White Coat Ceremony Marks Milestone for Aspiring Doctors
Future doctors from the University of Hong Kong’s Medical Faculty (HKUMed) gathered on Sunday for their White Coat Ceremony, marking a rite of passage in their journey to becoming medical professionals.
A sense of excitement spread among the 300 Bachelor of Medicine and Bachelor of Surgery (MBBS) first-year students as they joined the event at the University of Hong Kong’s Grand Hall.
The ceremony opened with HKUMed teachers dressed in their white coats processing into the hall followed by students carrying their neatly pressed white coats over their arms.
The event was the first White Coat Ceremony officiated by the new Dean of Medicine, Professor CS Lau, who stepped into the role in August.
Professor Lau opened by explaining that doctors adopted the white coats in the late 1800s as medical advancements revolutionised medicine into a profession based on science, not “bogus cures”.
“This morning, as you don your white coat, I want you to reflect on the reasons you chose to be a doctor and what that means. Your new job brief is taking care of patients,” he said. “Your white coat signifies your entry to healthcare practice in medicine. It also symbolises your unwavering commitment to future patients — something we call professionalism.”
Professor Lau told students that the public nature of the ceremony was designed to remind them of their duty to one another and their colleagues.

Stored records

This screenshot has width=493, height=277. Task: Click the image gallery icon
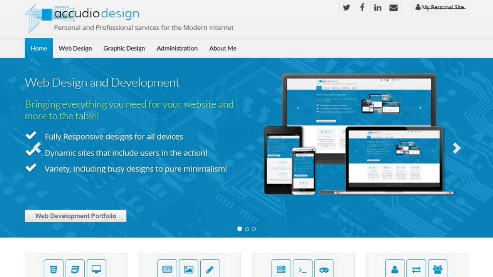coord(188,269)
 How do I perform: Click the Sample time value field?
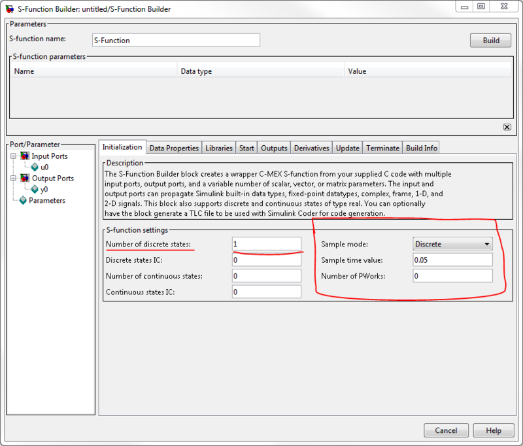452,260
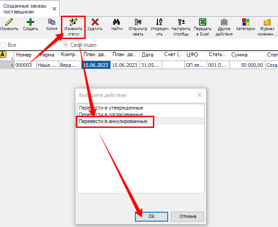Select the Свой отдел radio button
The height and width of the screenshot is (227, 278).
pyautogui.click(x=66, y=45)
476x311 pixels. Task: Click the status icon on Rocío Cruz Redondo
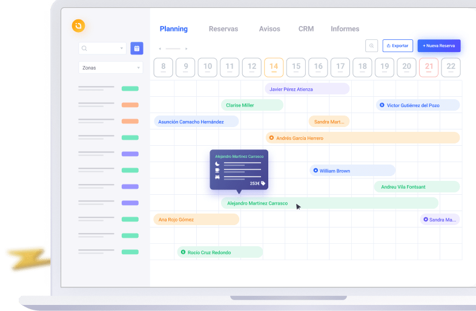[x=183, y=252]
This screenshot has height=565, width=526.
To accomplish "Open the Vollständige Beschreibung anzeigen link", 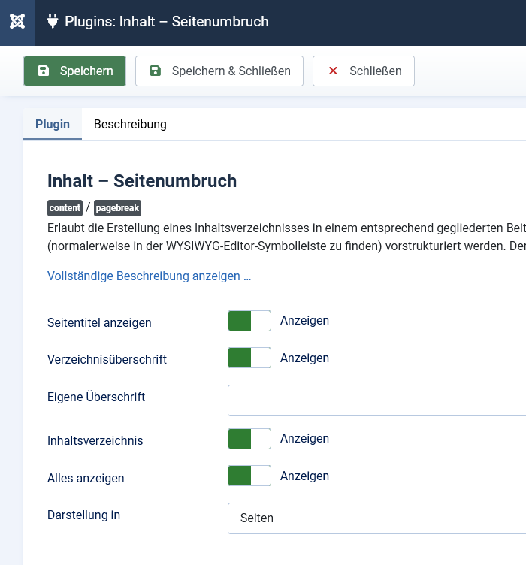I will click(x=149, y=276).
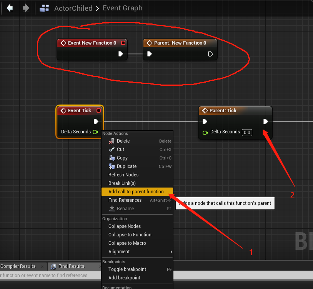This screenshot has width=313, height=289.
Task: Select Cut using the scissors icon
Action: pos(112,149)
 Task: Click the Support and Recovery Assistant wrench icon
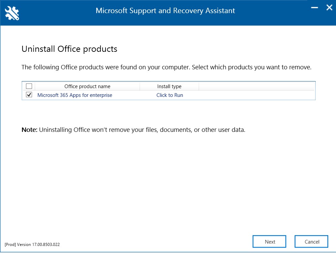(11, 13)
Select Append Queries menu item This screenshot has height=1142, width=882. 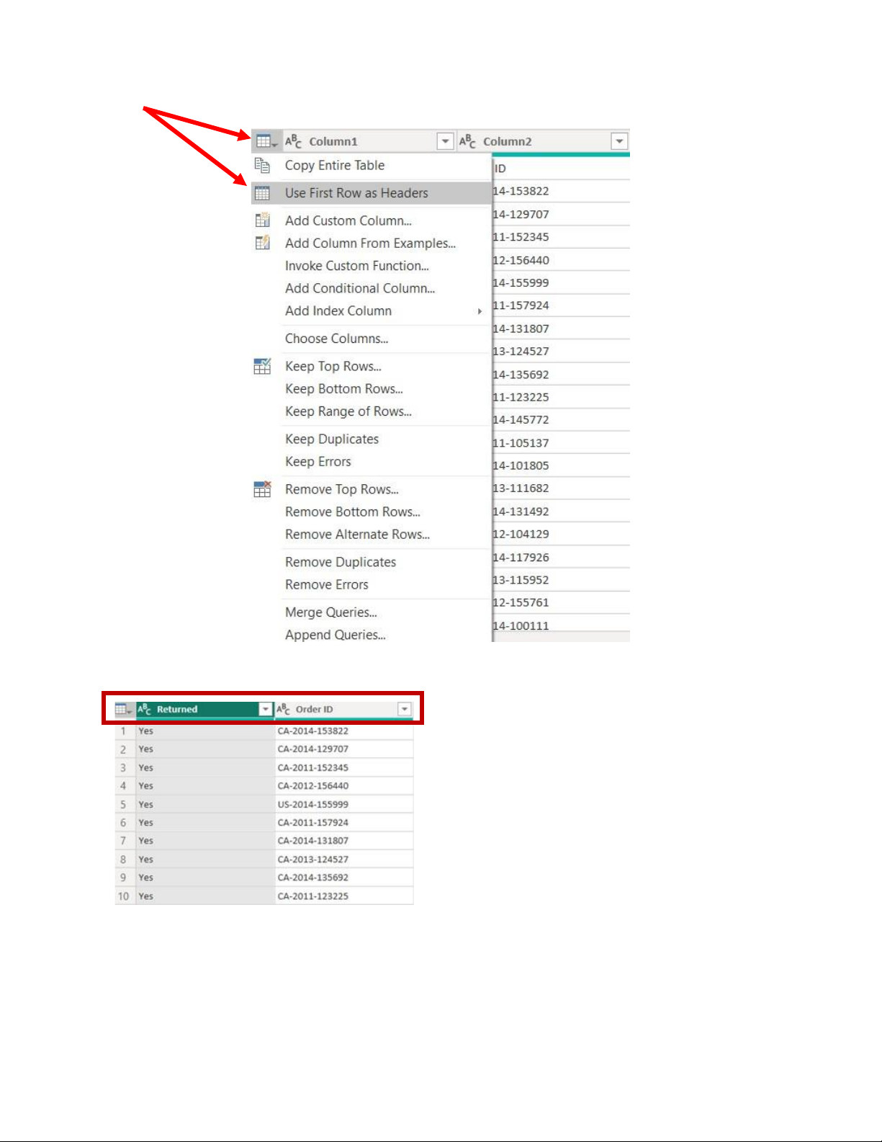[335, 635]
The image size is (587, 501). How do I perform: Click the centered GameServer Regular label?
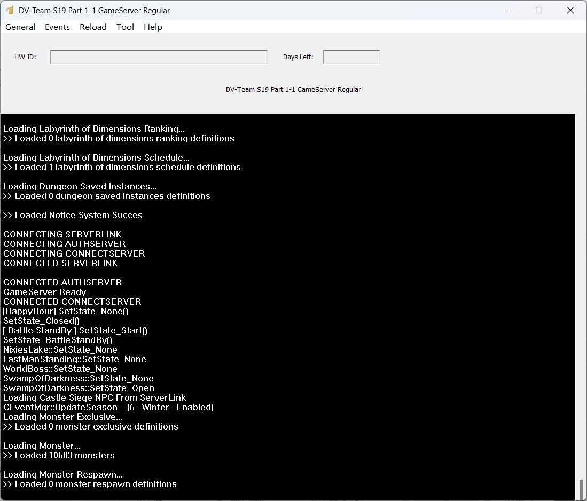click(293, 90)
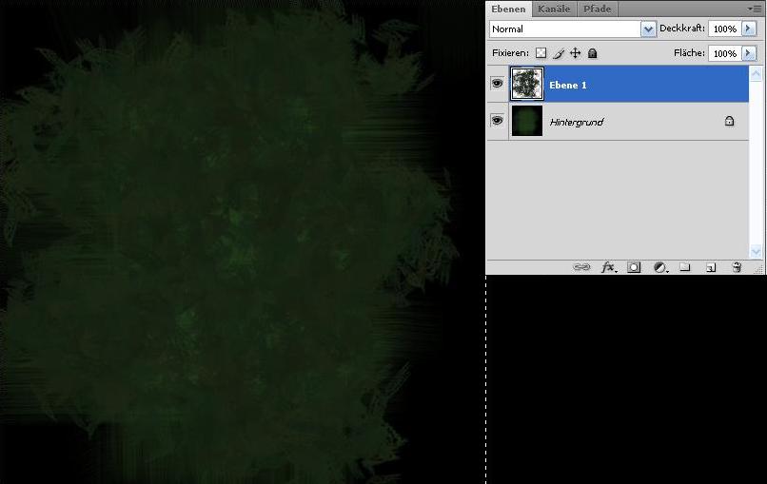Open the Normal blend mode dropdown
The height and width of the screenshot is (484, 767).
[572, 29]
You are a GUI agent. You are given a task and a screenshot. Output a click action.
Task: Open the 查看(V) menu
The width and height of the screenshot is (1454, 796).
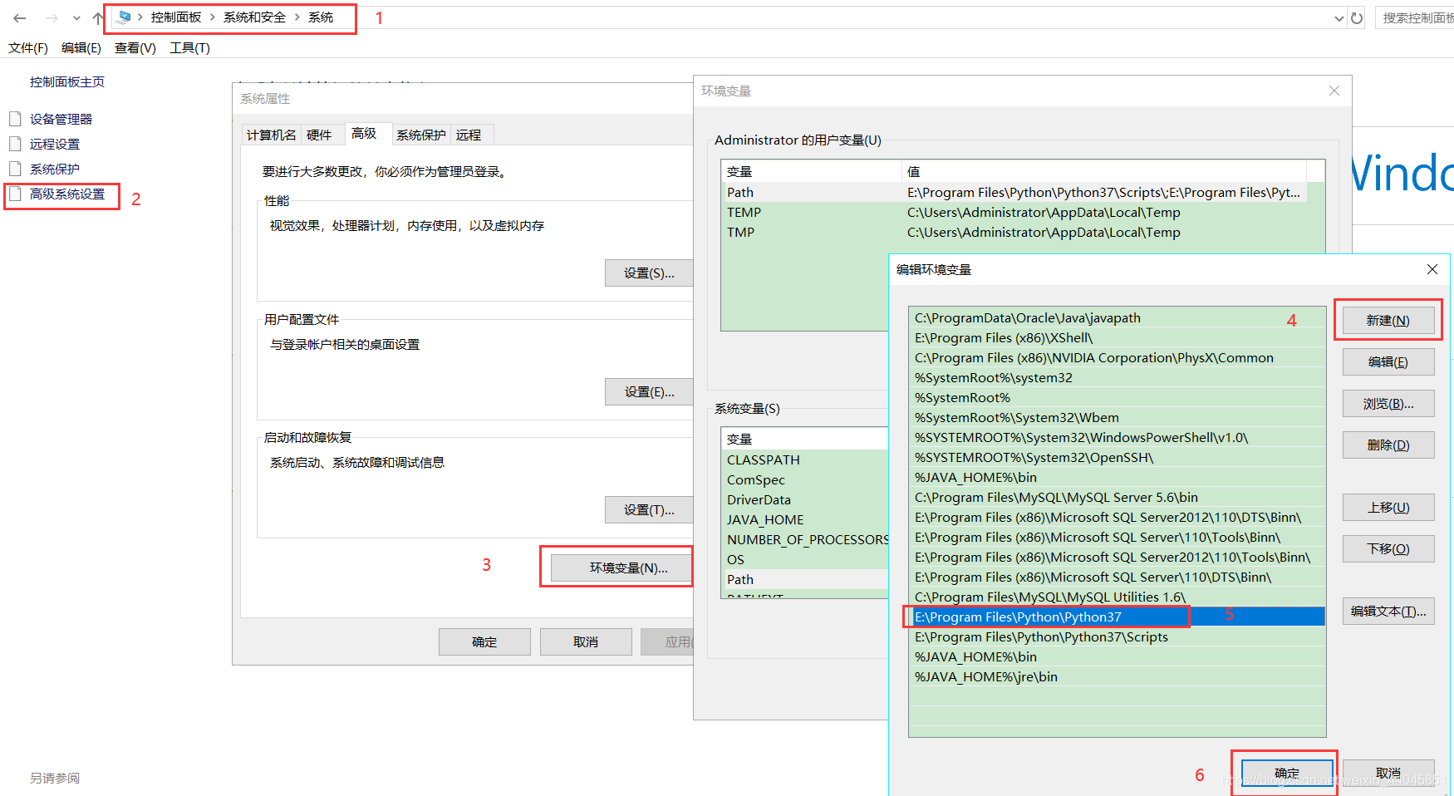click(135, 48)
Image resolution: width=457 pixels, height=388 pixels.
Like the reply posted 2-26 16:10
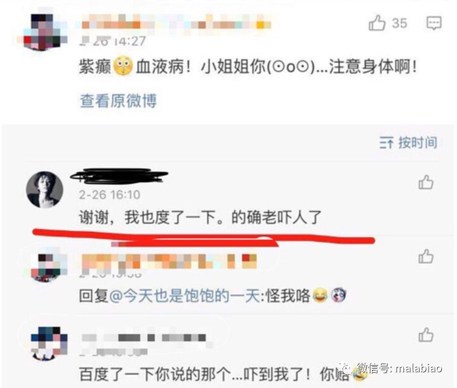pos(426,183)
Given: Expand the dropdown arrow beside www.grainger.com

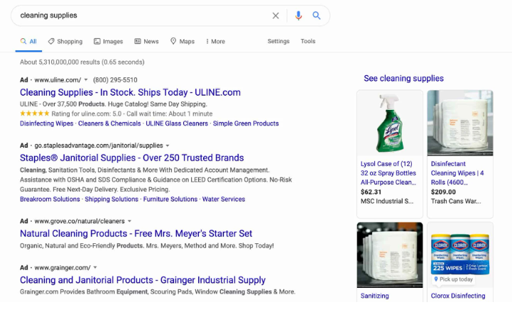Looking at the screenshot, I should pos(95,267).
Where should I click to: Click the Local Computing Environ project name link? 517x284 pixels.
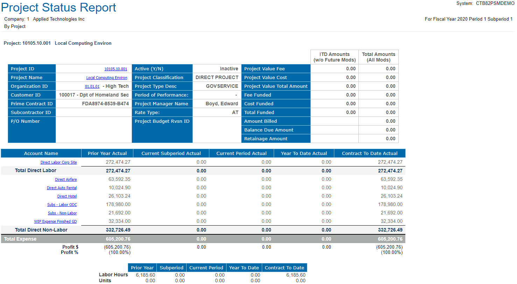click(x=107, y=78)
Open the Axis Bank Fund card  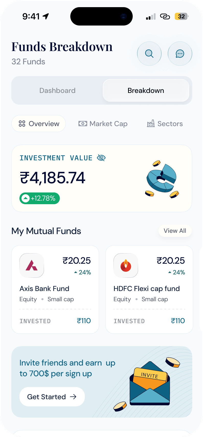click(x=55, y=289)
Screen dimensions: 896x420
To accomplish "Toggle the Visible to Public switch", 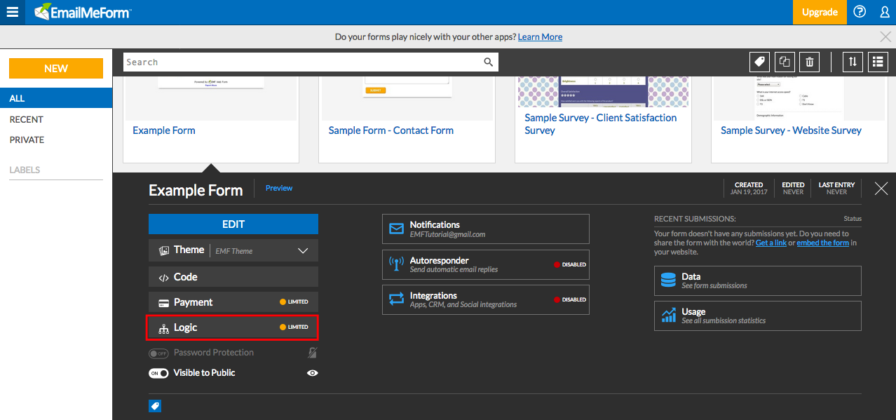I will 158,373.
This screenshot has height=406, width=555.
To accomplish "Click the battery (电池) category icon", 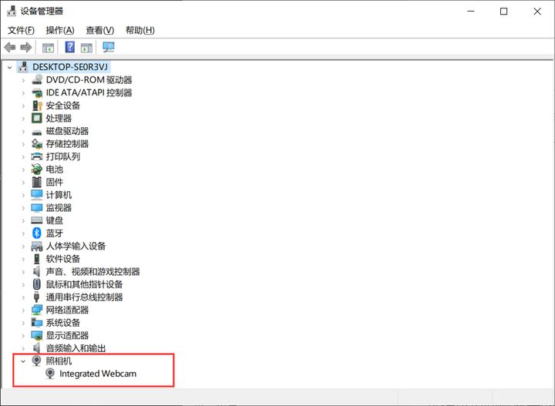I will 37,169.
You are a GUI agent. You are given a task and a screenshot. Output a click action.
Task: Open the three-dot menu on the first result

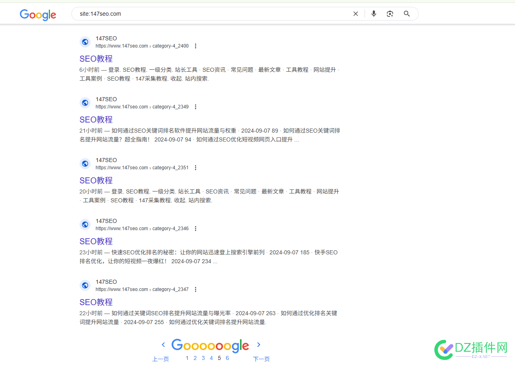pyautogui.click(x=195, y=46)
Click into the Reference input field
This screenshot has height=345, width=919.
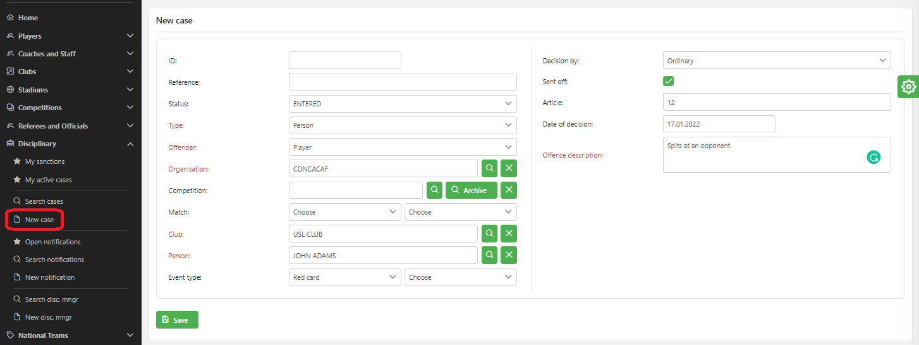[402, 82]
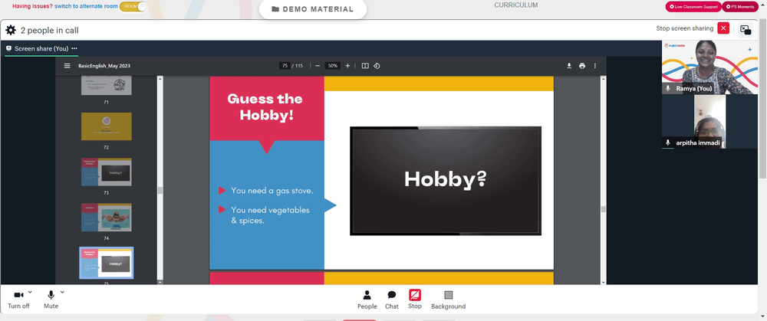Turn off the camera
The image size is (767, 321).
coord(18,299)
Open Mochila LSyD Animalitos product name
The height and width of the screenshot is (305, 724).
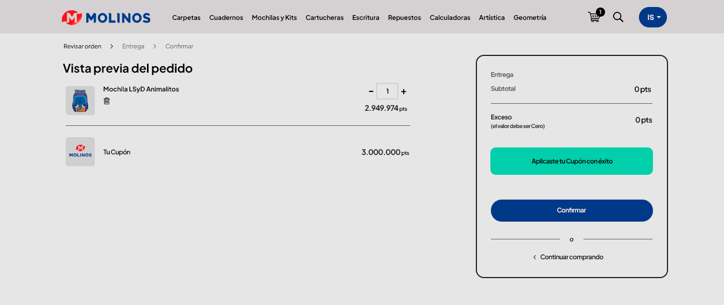[141, 89]
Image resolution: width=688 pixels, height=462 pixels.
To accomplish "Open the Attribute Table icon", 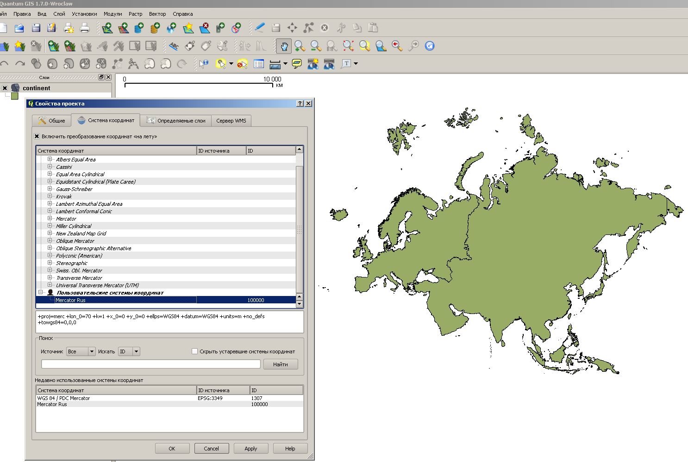I will (x=258, y=64).
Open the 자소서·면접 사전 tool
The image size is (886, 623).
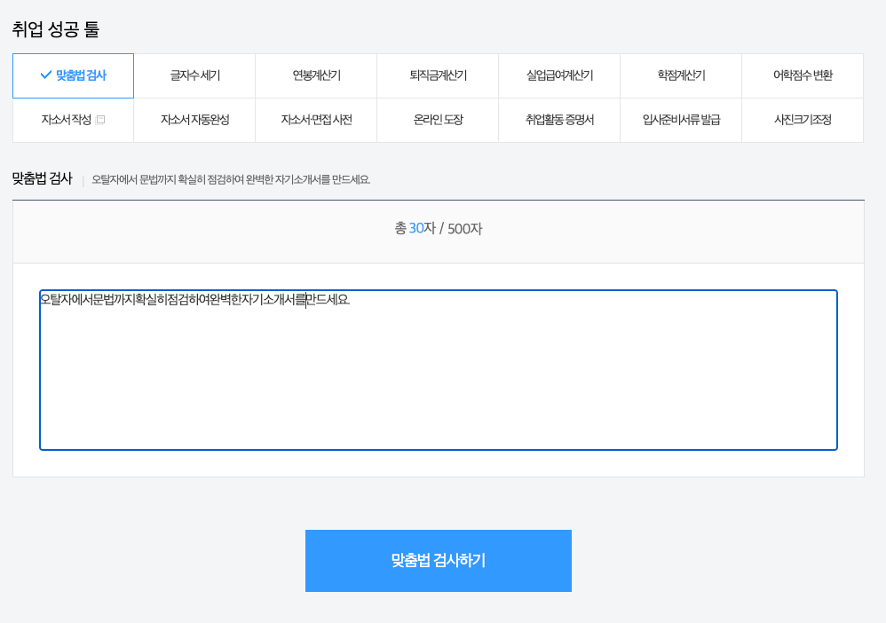(316, 119)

■ Required tasks:
(A) Answer these questions using the white coat ceremony article:
(i) How many first-year MBBS students joined the event?
(ii) In what month did Professor CS Lau step into the role of Dean of Medicine?
(iii) According to Professor Lau, when did doctors adopt the white coat?
(B) Pick up the white coat ceremony article after its final sentence and write what comes next.

■ Answers to this exercise:
(A)
(i) 300
(ii) August
(iii) In the late 1800s

(B)
“I do not just mean those around you but also those of us on this stage; in not just the next six years but beyond,” he said. “Let me remind you that this respect and comradeship is mutual as we, your teachers, have also sworn the same Declaration many years ago. We will make sure that you are supported throughout your time with us.”
Lam Pui Yin, a year one MBBS student, said the ceremony was an important step to becoming a doctor.
“This gives us a sense of identity, of what we’re about to be doing in entering this profession,” he said. “There’s a tradition in this ceremony and I think that it’s going to be quite an unforgettable experience.”
“I think after today we will truly understand what our mission is to be in the future” he added.
The first-year students also expressed relief that their hours of studying for public exams had allowed them to fulfil their dreams to study medicine.
“It feels good to know all the hard work during high school paid off and you’re able to become a medical student. I’m grateful, happy and glad to be here,” said Samuel Wong, year one MBBS.
“Everything we’ve done so far has been leading to this point, so it’s definitely a milestone, but also a new beginning,” he added.
Parents and guardians were invited to share the momentous occasion and to witness their children recite the Declaration of Geneva. They were joined by 18 principals or representatives from secondary schools across Hong Kong whose graduates are now first-year MBBS students.
Following the portion of the ceremony where students donned their white coats, Professor Gilberto Leung, Associate Dean (Teaching and Learning), explained why medical students recite the Declaration of Geneva.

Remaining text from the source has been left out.